* **ASSIGNED TASK**
What is needed is an exact copy of every entry, without the pictures.

Stored data
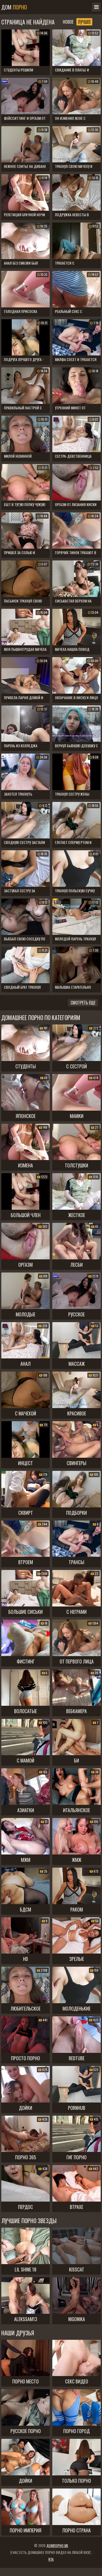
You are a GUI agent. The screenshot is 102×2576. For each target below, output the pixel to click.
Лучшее (84, 22)
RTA (51, 2559)
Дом (14, 7)
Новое (68, 22)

* **COMPLETED TASK**
You are a GUI agent. The screenshot is 102×2576. For each target below, output the pixel to click.
Лучшее (84, 22)
RTA (51, 2559)
Дом (14, 7)
Новое (68, 22)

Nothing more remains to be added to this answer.